> [Action item]:
Retype, exactly as they appear below, the lines between the line holding "Click the TS128GSSD370S drive icon" and the line holding "Image resolution: width=560", both ends included.

..............................

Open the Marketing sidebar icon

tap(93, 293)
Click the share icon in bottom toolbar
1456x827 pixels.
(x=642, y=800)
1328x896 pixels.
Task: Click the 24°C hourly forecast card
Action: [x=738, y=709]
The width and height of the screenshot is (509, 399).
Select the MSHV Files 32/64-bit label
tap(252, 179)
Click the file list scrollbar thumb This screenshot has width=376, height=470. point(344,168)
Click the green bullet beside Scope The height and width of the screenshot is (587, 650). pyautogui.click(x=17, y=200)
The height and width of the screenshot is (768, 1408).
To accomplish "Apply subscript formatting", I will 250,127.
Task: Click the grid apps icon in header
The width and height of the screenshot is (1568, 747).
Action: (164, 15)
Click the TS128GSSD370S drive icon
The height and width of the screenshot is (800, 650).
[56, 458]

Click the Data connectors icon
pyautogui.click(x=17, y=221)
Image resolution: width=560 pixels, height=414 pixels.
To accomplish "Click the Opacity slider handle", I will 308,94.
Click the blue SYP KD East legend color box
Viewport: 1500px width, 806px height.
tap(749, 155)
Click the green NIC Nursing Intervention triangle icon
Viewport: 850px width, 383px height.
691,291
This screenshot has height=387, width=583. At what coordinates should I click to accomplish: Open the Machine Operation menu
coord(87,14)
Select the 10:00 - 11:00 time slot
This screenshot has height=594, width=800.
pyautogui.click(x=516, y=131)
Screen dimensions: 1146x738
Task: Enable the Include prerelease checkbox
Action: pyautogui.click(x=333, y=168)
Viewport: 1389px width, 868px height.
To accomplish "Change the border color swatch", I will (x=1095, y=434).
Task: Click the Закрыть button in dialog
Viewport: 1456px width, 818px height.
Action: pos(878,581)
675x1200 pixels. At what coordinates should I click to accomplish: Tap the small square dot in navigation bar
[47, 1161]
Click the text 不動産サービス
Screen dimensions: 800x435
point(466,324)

..............................

> [Solved problem]:
Click the TS128GSSD370S drive icon
The height and width of the screenshot is (800, 650).
[56, 458]

Click the Data connectors icon
pyautogui.click(x=17, y=221)
Image resolution: width=560 pixels, height=414 pixels.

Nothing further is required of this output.